Experience = namedtuple(
    'Experience',
    ('state', 'action', 'next_state', 'reward')
)

criterion = nn.MSELoss()


batch_size = 10
learning_rate = 0.0001
discount_rate = 0.99
gamma = 0.99
exploration_decay_rate = 0.001
memory_size = 100000
target_update = 10


exploration_rate = 0.8
max_exploration_rate = 0.8
min_exploration_rate = 0.1
device = 'cuda'

Controllerstrategy = dqn_utils.EpsilonGreedyStrategy(max_exploration_rate, min_exploration_rate, exploration_decay_rate)
Controlleragent = dqn_utils.Agent(Controllerstrategy,'controller', device)
Controllermemory = dqn_utils.ReplayMemory(memory_size)

#2. Initialise policy network with random weights

Controllerpolicy_net = dqn_utils.DQN(288, 32,6,dropout= True, dropout_prob= 0.2).to(device)
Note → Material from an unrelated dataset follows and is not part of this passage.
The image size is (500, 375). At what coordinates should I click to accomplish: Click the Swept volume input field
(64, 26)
Controllertarget_net = dqn_utils.DQN(288, 32,6,dropout= True, dropout_prob= 0.2).to(device)
Controllertarget_net.load_state_dict(Controllerpolicy_net.state_dict())
Controllertarget_net.eval()
Controlleroptimizer = optim.Adam(params=Controllerpolicy_net.parameters(), lr=learning_rate)

# Other functions used by other things

In [None]:
def sample_continuous_policy(action_space, seq_len, dt):
    """ Sample a continuous policy.

    Atm, action_space is supposed to be a box environment. The policy is
    sampled as a brownian motion a_{t+1} = a_t + sqrt(dt) N(0, 1).
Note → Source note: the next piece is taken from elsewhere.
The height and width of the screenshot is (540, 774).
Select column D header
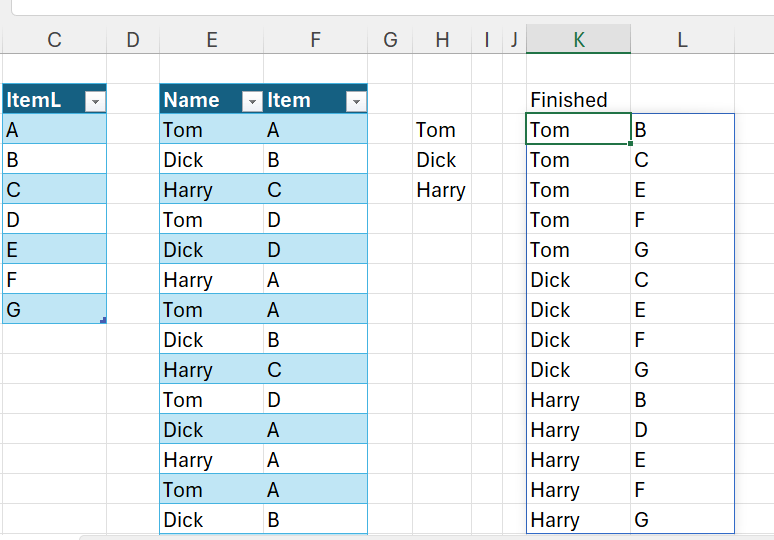point(133,39)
    :args action_space: gym action space
    :args seq_len: number of actions returned
    :args dt: temporal discretization

    :returns: sequence of seq_len actions
    """
    actions = [action_space.sample()]
    for _ in range(seq_len):
        daction_dt = np.random.randn(*actions[-1].shape)
        actions.append(
            np.clip(actions[-1] + math.sqrt(dt) * daction_dt,
                    action_space.low, action_space.high))
    return actions

def save_checkpoint(state, is_best, filename, best_filename):
    """ Save state in filename. Also save in best_filename if is_best. """
    torch.save(state, filename)
    if is_best:
        torch.save(state, best_filename)

def flatten_parameters(params):
    """ Flattening parameters.

    :args params: generator of parameters (as returned by module.parameters())

    :returns: flattened parameters (i.e. one tensor of dimension 1 with all
        parameters concatenated)
    """
    return torch.cat([p.detach().view(-1) for p in params], dim=0).cpu().numpy()
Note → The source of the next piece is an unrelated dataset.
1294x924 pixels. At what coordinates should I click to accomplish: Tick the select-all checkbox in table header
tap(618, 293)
def unflatten_parameters(params, example, device):
    """ Unflatten parameters.

    :args params: parameters as a single 1D np array
    :args example: generator of parameters (as returned by module.parameters()),
        used to reshape params
    :args device: where to store unflattened parameters

    :returns: unflattened parameters
    """
    params = torch.Tensor(params).to(device)
    idx = 0
    unflattened = []
    for e_p in example:
        unflattened += [params[idx:idx + e_p.numel()].view(e_p.size())]
        idx += e_p.numel()
    return unflattened

def load_parameters(params, controller):
    """ Load flattened parameters into controller.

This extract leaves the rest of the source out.